“Volevamo capire perché non arrivassero notizie sulla ‘Balkan Route‘, e lo abbiamo capito: non c’è la volontà. Perché abbiamo chiamato il nostro documentario ‘(Non)persone’? Perché quei migranti vengono deumanizzati dalle norme europee e nazionali. Mentre noi abbiamo dei diritti, loro no, ed è assurdo”. Chiara Ercolani alla ‘Dire’ racconta ‘(Non)persone’, il documentario che lei e tre colleghe del corso in Mass Media e politica dell’Università di Bologna hanno scelto come tesi di laurea, raccontando cosa accade ai migranti che cercano di raggiungere l’Unione Europea attraverso i Balcani.

Con Alessandra Mancini, Valentina Nardo e Giulia Monaco, racconta Ercolani, “siamo partite nel marzo del 2017 nel momento in cui la Balkan Route veniva considerata chiusa, per effetto dell’Accordo sui migranti appena siglato tra Unione Europea e Turchia”. L’intesa mira a trattenere in Turchia quelle persone che invece del Mediterraneo centrale scelgono di passare attraverso Grecia, Macedonia, Albania, Serbia, Montenegro, Slovacchia e Bosnia, per raggiungere infine l’area Schengen.

La rotta era considerata, chiusa, ma in realtà centinaia di persone continuavano ad attraversarla“, sottolinea Ercolani, che con le compagne ha iniziato “un viaggio in treno al contrario” di qualche settimana, da Bologna a Zagabria, poi Belgrado, Tabanovce e Gevgeljia (in Macedonia), quindi in Germania.
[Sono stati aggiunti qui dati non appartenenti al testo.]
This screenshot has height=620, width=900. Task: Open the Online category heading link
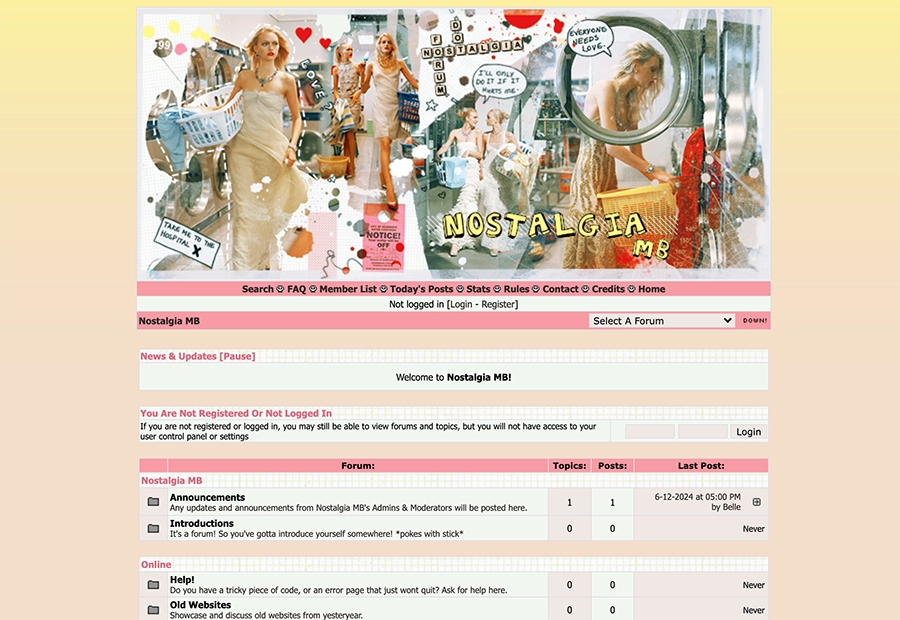pos(156,565)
Il tutto zaino in spalla e Reflex al collo: “Non ci aspettavamo di trovare ciò che poi abbiamo visto“.

A colpire le quattro ragazze – tra i 23 e i 26 anni al momento della partenza – è stato soprattutto “il campo profughi informale di Belgrado, accanto alla stazione centrale”. Lì vivevano “centinaia di persone, in maggioranza siriani, afghani e pachistani, tra i 14 e i 30 anni, abbandonati a se stessi. L’inverno le temperature sono estremamente rigide. Solo Medici senza frontiere aveva allestito una piccola tenda per dare assistenza ai casi più gravi, mentre volontari arrivati con camion e camper distribuivano i pasti”. Un aiuto ridotto ai minimi termini, dal momento che ogni azione “era considerata illegale”.
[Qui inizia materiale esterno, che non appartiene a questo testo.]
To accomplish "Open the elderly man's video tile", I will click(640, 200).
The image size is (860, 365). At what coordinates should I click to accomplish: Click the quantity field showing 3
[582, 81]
Le laureate descrivono il campo, “in condizioni igieniche terribili. Ci abbiamo messo un po’ a riprenderci”, ma ” eravamo sempre circondate dalla solidarietà dei migranti”. Avete mai avuto paura? “Mai, sebbene potesse accadere di tutto” risponde la regista. “Ci aiutavano e poi erano felici di poterci raccontare cosa stava accadendo”. I resoconti parlano di frontiere militarizzate, con la polizia che picchia i migranti, “o gli confisca il cellulare, i vestiti e le scarpe per poi abbandonarli nel bosco, con la neve”.

Che alternative hanno questi giovani? “Nessuna” dice Ercolani. “Non possono tornare indietro, perché nei loro paesi d’origine rischiano la morte“. Ma proseguire è quasi impossibile, “eppure non abbandonano l’idea, perché vogliono vivere una nuova vita”. La regista continua: “Molti di questi giovani prima di partire ci hanno raccontato di condurre una vita simile alla nostra. Io non lascerei mai casa mia, se non fossi costretta. Penso che la mia generazione possa capirlo più che mai”.
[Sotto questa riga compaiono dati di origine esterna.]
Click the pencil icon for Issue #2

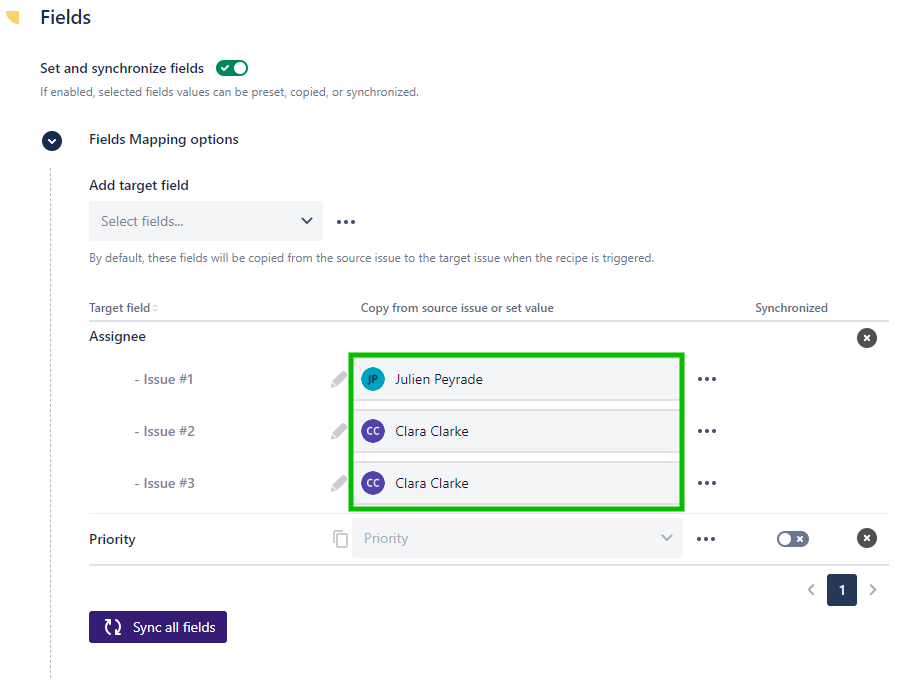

Eppure le registe osservano un forte razzismo nella società. “Questo accade perché nei Balcani la gente vuole lasciarsi alle spalle gli anni della guerra e avvicinarsi allo stile degli europei” dice Ercolani. “L’afflusso dei migranti è vissuto come una tragedia, una sorta di ‘colpa’ che li allontana dal raggiungere quel modello”. A circa otto mesi da quel viaggio, il documentario è stato presentato al Film Festival Documentario di Forlì e a Cinema di Frontiera a Marzamemi e a fine novembre è stato selezionato per il Foggia Film Festival.

“Abbiamo ricevuto molti feedback positivi” sottolinea Ercolani. “Varie persone hanno ammesso di non saperne nulla e questo ci sta rendendo felici perché il nostro scopo era sensibilizzare sul tema“. Nel mondo delle istituzioni, accusa però la regista, “nessuno ha dato la giusta attenzione al nostro progetto e questo ci amareggia”. D’altronde, conclude Ercolani, “se l’Europa ha stipulato quell’accordo con la Turchia è probabile che non ci sia terreno fertile per discutere di questi temi”.